Правда, при более детальном обследовании немецких самолётов в них выявились и некоторые странности, причём как раз в том, что с первого взгляда понравилось нам едва ли не больше всего: в приборном хозяйстве. После того как мы в полёте на мерном километре оттарировали их указатели скорости (без этой операции определить с достаточной точностью скорость летательного аппарата невозможно), выяснилась странная закономерность: в области малых, околопосадочных скоростей полёта указатель показывал величину меньше истинной, а в области больших скоростей — больше. Подлинный диапазон скоростей машины как бы искусственно растягивался. Причём поправочки были отнюдь не ерундовые, а этак километров по сорок в час в каждую сторону. Для чего это понадобилось? Не может же быть такое случайное совпадение на всех машинах, да ещё у немцев, славящихся своей аккуратностью.
— Тут не иначе как расчёт на психологический эффект, — с многозначительным видом разъяснил окружающим один из наших коллег-испытателей. — Заходит, скажем, немец на посадку. Видит на приборе скорость сто шестьдесят. Хорошо! Простая машина! На какой малой скорости садится!

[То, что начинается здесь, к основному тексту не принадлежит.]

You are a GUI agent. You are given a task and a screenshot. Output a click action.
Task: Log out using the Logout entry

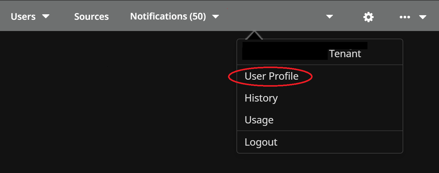(x=261, y=142)
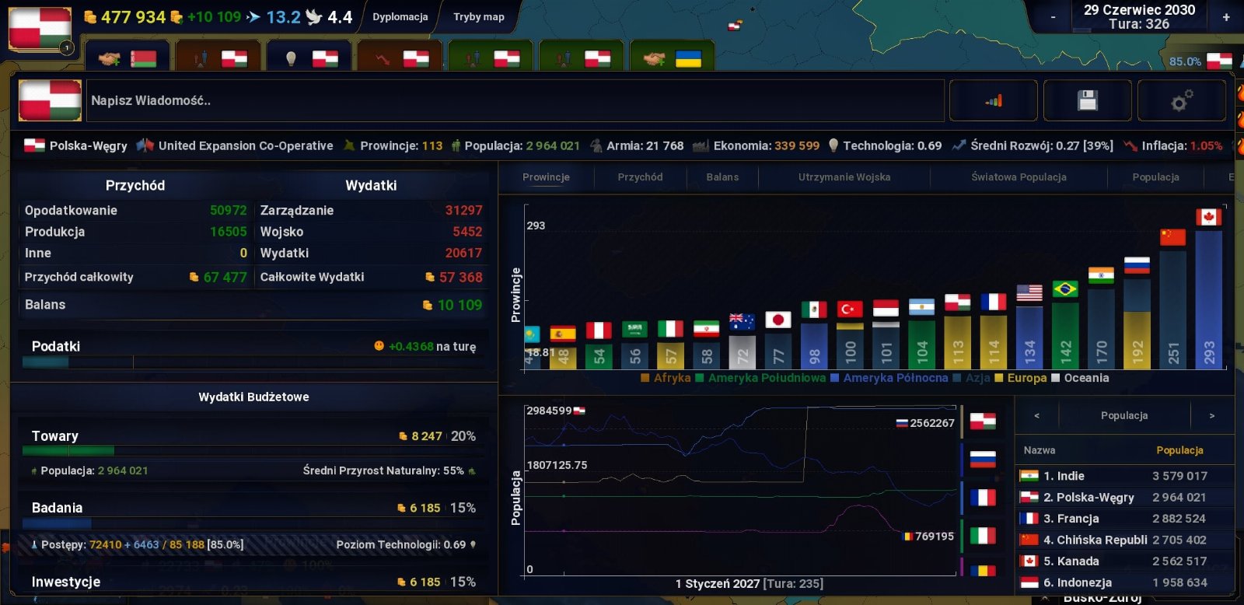Image resolution: width=1244 pixels, height=605 pixels.
Task: Open settings with the gears icon
Action: click(x=1181, y=100)
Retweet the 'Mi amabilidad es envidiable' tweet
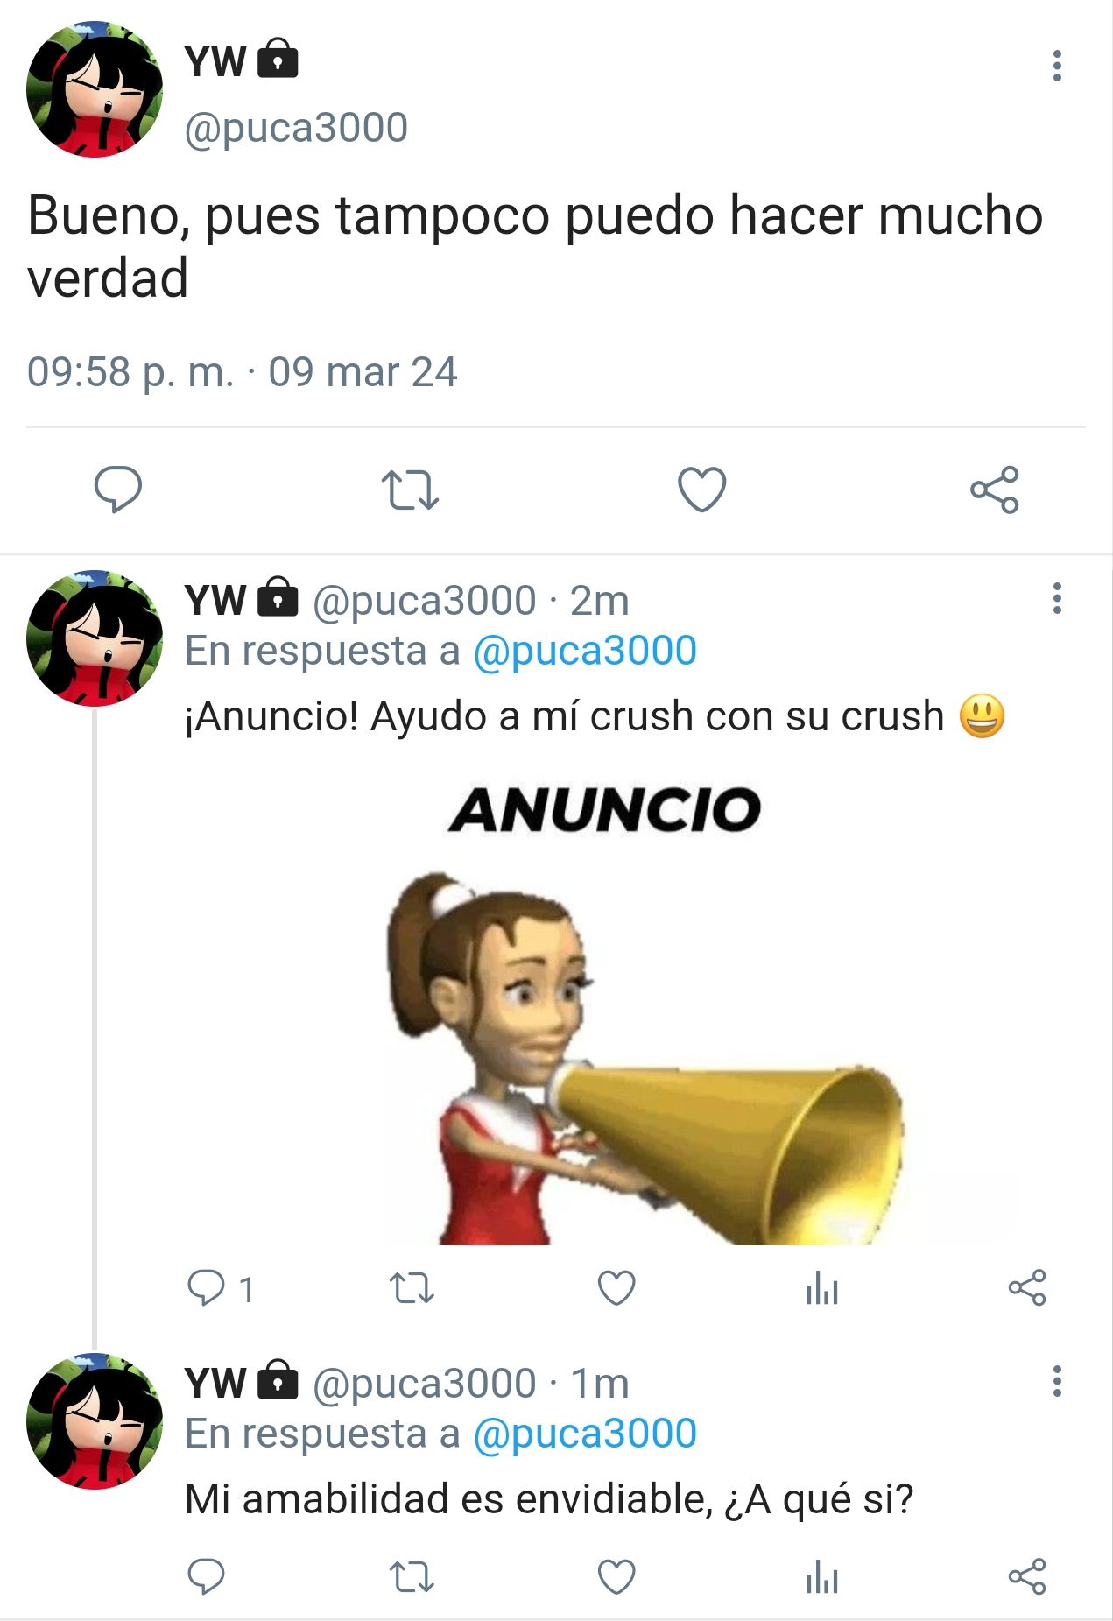Image resolution: width=1113 pixels, height=1621 pixels. click(411, 1577)
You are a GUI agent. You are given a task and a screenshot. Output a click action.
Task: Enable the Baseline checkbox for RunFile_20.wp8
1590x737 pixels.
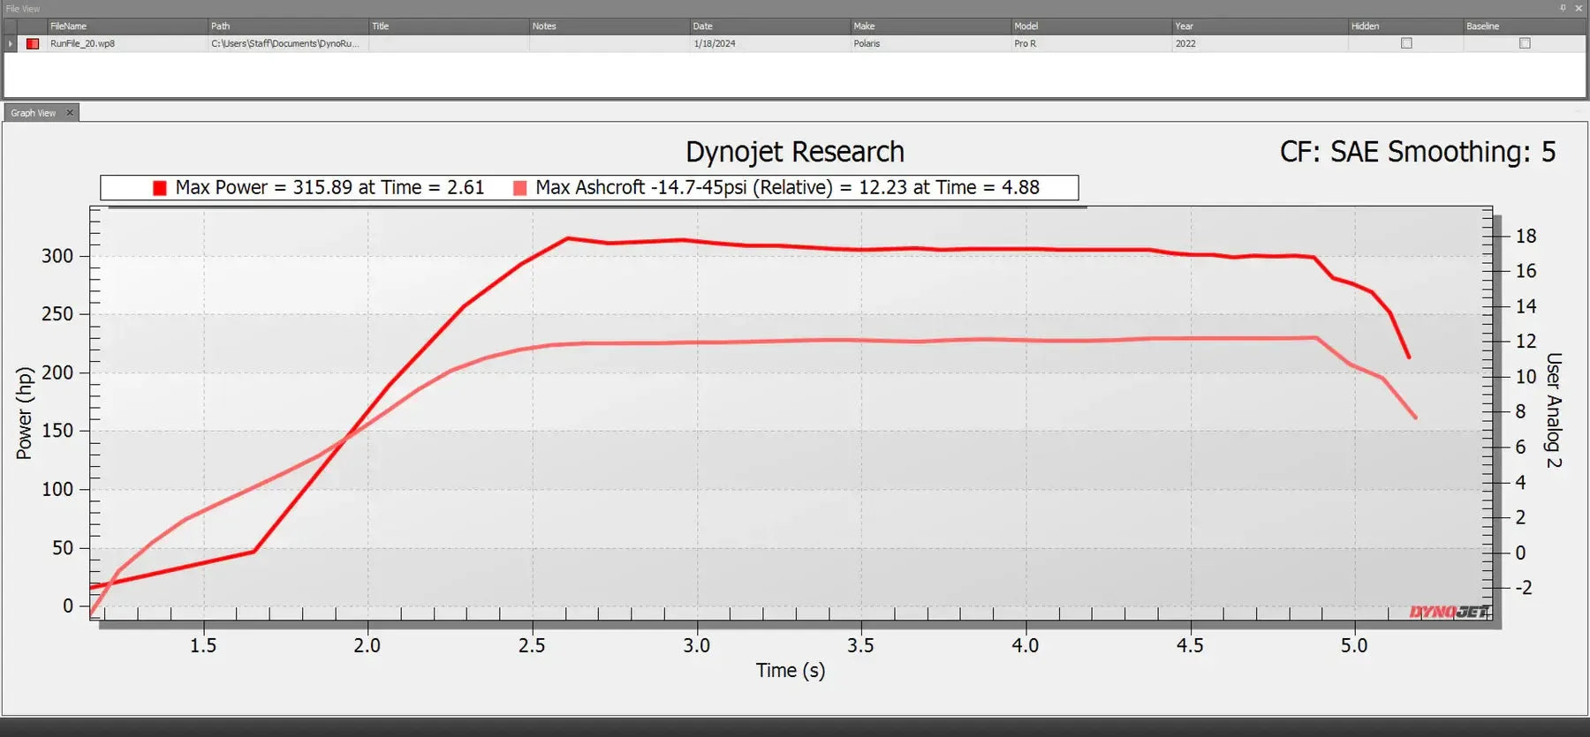1525,43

А в бою взглянет: скорость пятьсот пятьдесят. Отлично! Никто не уйдёт, никто не догонит…
— Постой, — возразил кто-то из слушателей. — Лётчик же знает, что сто шестьдесят по прибору — это на самом деле двести. А пятьсот пятьдесят — это от силы пятьсот. Не все ли равно, против какой цифры стоит стрелка, если это липа?
— Что значит липа! Я же объясняю — психологический эффект. Как бы там на самом деле ни было, а все равно смотреть как-то приятней.
Не уверен, что подобное объяснение понятия «психологический эффект» удовлетворило бы редакцию толкового словаря, но более вразумительного анализа возможных причин столь странных поправок к показаниям указателей скорости немецких самолётов мне ни от кого услышать не довелось.
Впрочем, бог с ними, с поправками.
Довольно скоро выяснилось, что и по своим вполне реальным лётным данным эти машины хотя и хороши, но вряд ли лучше наших. Например, по такой решающей для военного летательного аппарата характеристике, как скорость, последние модели советских самолётов не отставали от самолётов наших, как тогда говорили, «заклятых друзей». Это касалось и истребителей, и особенно пикирующих бомбардировщиков — самой «модной» в то время машины, которой немецкие воздушные силы гордились более всего. Наш «Петляков-2» по скорости решительно превосходил даже «Юнкерса-88», не говоря уже об одномоторном «Юнкерсе-87». Реклама рекламой, но сильные и слабые стороны самолётов фашистской Германии мы теперь знали хорошо.
Не узнать тип немецкой машины, за которой гнался, я не мог.
С каждой секундой «Дорнье» все ближе.